[Begin]

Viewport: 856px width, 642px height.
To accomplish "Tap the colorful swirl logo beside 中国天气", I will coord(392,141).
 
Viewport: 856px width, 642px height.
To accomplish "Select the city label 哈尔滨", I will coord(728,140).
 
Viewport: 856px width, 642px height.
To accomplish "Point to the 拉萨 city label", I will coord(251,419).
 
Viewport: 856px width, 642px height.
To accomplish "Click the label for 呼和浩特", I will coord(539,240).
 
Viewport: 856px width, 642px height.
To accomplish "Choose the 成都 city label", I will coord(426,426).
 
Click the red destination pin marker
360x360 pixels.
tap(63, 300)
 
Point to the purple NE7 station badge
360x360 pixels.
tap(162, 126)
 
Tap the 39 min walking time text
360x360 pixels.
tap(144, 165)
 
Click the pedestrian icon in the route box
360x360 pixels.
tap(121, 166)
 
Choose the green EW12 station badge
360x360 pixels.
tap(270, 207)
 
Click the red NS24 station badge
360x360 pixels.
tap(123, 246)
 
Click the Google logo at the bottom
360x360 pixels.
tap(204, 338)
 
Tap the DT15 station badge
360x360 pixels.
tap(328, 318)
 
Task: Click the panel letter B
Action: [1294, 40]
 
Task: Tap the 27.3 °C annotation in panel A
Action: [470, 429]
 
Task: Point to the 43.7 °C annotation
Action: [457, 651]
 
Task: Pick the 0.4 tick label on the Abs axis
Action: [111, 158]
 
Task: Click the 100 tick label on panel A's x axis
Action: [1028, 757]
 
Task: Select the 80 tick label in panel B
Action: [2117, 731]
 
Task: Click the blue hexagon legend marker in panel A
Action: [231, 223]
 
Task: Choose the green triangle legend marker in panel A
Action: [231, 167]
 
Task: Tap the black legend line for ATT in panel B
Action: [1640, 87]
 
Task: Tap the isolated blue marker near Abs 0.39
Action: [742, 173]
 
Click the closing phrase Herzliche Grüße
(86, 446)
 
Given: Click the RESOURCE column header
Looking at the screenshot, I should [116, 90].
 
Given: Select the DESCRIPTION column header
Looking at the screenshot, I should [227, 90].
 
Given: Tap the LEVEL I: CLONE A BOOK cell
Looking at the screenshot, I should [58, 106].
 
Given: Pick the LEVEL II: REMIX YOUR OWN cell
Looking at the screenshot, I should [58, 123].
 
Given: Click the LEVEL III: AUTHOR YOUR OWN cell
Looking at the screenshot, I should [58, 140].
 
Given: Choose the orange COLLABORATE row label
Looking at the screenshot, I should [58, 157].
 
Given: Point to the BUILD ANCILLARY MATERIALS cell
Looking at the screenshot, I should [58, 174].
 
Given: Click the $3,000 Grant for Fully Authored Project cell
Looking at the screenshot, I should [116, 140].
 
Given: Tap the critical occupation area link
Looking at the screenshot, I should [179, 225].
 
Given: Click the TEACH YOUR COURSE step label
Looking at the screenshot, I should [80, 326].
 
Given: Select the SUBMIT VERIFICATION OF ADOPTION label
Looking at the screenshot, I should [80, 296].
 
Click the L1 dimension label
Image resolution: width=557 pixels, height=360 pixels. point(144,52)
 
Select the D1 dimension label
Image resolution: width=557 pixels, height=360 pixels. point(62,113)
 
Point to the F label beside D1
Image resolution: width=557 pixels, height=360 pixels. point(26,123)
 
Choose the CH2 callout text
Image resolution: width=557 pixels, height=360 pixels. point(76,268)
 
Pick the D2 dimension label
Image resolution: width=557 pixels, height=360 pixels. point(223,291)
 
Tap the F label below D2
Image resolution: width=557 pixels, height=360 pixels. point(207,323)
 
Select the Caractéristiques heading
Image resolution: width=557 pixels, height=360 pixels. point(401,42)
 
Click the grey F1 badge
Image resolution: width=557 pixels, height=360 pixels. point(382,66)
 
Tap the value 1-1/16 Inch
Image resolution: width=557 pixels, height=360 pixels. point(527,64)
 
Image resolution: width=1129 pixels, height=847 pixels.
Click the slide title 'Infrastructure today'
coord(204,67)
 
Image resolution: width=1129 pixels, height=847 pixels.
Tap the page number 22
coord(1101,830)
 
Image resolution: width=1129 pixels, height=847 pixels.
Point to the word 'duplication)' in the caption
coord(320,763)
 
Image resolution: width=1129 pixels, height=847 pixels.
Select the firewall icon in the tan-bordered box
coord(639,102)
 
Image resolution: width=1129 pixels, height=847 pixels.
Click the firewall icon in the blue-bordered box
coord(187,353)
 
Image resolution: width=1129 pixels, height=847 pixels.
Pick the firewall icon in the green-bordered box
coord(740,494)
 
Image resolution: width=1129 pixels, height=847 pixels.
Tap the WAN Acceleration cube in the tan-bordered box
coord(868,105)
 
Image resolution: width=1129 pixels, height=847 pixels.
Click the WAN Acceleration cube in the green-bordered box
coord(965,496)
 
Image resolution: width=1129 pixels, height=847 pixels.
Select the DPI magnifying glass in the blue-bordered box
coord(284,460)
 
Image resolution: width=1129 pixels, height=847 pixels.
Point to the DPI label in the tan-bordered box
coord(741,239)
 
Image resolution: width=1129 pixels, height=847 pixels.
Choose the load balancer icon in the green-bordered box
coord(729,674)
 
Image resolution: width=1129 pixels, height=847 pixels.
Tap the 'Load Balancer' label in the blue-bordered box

[End]

[EXERCISE OBJECTIVE]:
Please write out the data above again, replacing every "station badge" with "line badge" and changing nothing else.

[THE COMPLETED TASK]:
Viewport: 856px width, 642px height.
To accomplish "Tap the colorful swirl logo beside 中国天气", I will coord(392,141).
 
Viewport: 856px width, 642px height.
To accomplish "Select the city label 哈尔滨", I will coord(728,140).
 
Viewport: 856px width, 642px height.
To accomplish "Point to the 拉萨 city label", I will coord(251,419).
 
Viewport: 856px width, 642px height.
To accomplish "Click the label for 呼和浩特", I will coord(539,240).
 
Viewport: 856px width, 642px height.
To accomplish "Choose the 成都 city label", I will coord(426,426).
 
Click the red destination pin marker
360x360 pixels.
tap(63, 300)
 
Point to the purple NE7 line badge
360x360 pixels.
tap(162, 126)
 
Tap the 39 min walking time text
360x360 pixels.
tap(144, 165)
 
Click the pedestrian icon in the route box
360x360 pixels.
tap(121, 166)
 
Choose the green EW12 line badge
360x360 pixels.
tap(270, 207)
 
Click the red NS24 line badge
360x360 pixels.
tap(123, 246)
 
Click the Google logo at the bottom
360x360 pixels.
tap(204, 338)
 
Tap the DT15 line badge
360x360 pixels.
tap(328, 318)
 
Task: Click the panel letter B
Action: [1294, 40]
 
Task: Tap the 27.3 °C annotation in panel A
Action: [470, 429]
 
Task: Point to the 43.7 °C annotation
Action: [457, 651]
 
Task: Pick the 0.4 tick label on the Abs axis
Action: [111, 158]
 
Task: Click the 100 tick label on panel A's x axis
Action: [1028, 757]
 
Task: Select the 80 tick label in panel B
Action: [2117, 731]
 
Task: Click the blue hexagon legend marker in panel A
Action: [231, 223]
 
Task: Choose the green triangle legend marker in panel A
Action: [231, 167]
 
Task: Tap the black legend line for ATT in panel B
Action: [1640, 87]
 
Task: Tap the isolated blue marker near Abs 0.39
Action: [742, 173]
 
Click the closing phrase Herzliche Grüße
(86, 446)
 
Given: Click the RESOURCE column header
Looking at the screenshot, I should [116, 90].
 
Given: Select the DESCRIPTION column header
Looking at the screenshot, I should [227, 90].
 
Given: Tap the LEVEL I: CLONE A BOOK cell
Looking at the screenshot, I should [58, 106].
 
Given: Pick the LEVEL II: REMIX YOUR OWN cell
Looking at the screenshot, I should [58, 123].
 
Given: Click the LEVEL III: AUTHOR YOUR OWN cell
Looking at the screenshot, I should [58, 140].
 
Given: Choose the orange COLLABORATE row label
Looking at the screenshot, I should [58, 157].
 
Given: Point to the BUILD ANCILLARY MATERIALS cell
Looking at the screenshot, I should [58, 174].
 
Given: Click the $3,000 Grant for Fully Authored Project cell
Looking at the screenshot, I should [116, 140].
 
Given: Tap the critical occupation area link
Looking at the screenshot, I should [179, 225].
 
Given: Click the TEACH YOUR COURSE step label
Looking at the screenshot, I should [80, 326].
 
Given: Select the SUBMIT VERIFICATION OF ADOPTION label
Looking at the screenshot, I should [80, 296].
 
Click the L1 dimension label
Image resolution: width=557 pixels, height=360 pixels. point(144,52)
 
Select the D1 dimension label
Image resolution: width=557 pixels, height=360 pixels. point(62,113)
 
Point to the F label beside D1
Image resolution: width=557 pixels, height=360 pixels. point(26,123)
 
Choose the CH2 callout text
Image resolution: width=557 pixels, height=360 pixels. point(76,268)
 
Pick the D2 dimension label
Image resolution: width=557 pixels, height=360 pixels. point(223,291)
 
Tap the F label below D2
Image resolution: width=557 pixels, height=360 pixels. point(207,323)
 
Select the Caractéristiques heading
Image resolution: width=557 pixels, height=360 pixels. point(401,42)
 
Click the grey F1 badge
Image resolution: width=557 pixels, height=360 pixels. point(382,66)
 
Tap the value 1-1/16 Inch
Image resolution: width=557 pixels, height=360 pixels. point(527,64)
 
Image resolution: width=1129 pixels, height=847 pixels.
Click the slide title 'Infrastructure today'
coord(204,67)
 
Image resolution: width=1129 pixels, height=847 pixels.
Tap the page number 22
coord(1101,830)
 
Image resolution: width=1129 pixels, height=847 pixels.
Point to the word 'duplication)' in the caption
coord(320,763)
 
Image resolution: width=1129 pixels, height=847 pixels.
Select the firewall icon in the tan-bordered box
coord(639,102)
 
Image resolution: width=1129 pixels, height=847 pixels.
Click the firewall icon in the blue-bordered box
coord(187,353)
 
Image resolution: width=1129 pixels, height=847 pixels.
Pick the firewall icon in the green-bordered box
coord(740,494)
 
Image resolution: width=1129 pixels, height=847 pixels.
Tap the WAN Acceleration cube in the tan-bordered box
coord(868,105)
 
Image resolution: width=1129 pixels, height=847 pixels.
Click the WAN Acceleration cube in the green-bordered box
coord(965,496)
 
Image resolution: width=1129 pixels, height=847 pixels.
Select the DPI magnifying glass in the blue-bordered box
coord(284,460)
 
Image resolution: width=1129 pixels, height=847 pixels.
Point to the DPI label in the tan-bordered box
coord(741,239)
 
Image resolution: width=1129 pixels, height=847 pixels.
Choose the load balancer icon in the green-bordered box
coord(729,674)
 
Image resolution: width=1129 pixels, height=847 pixels.
Tap the 'Load Balancer' label in the blue-bordered box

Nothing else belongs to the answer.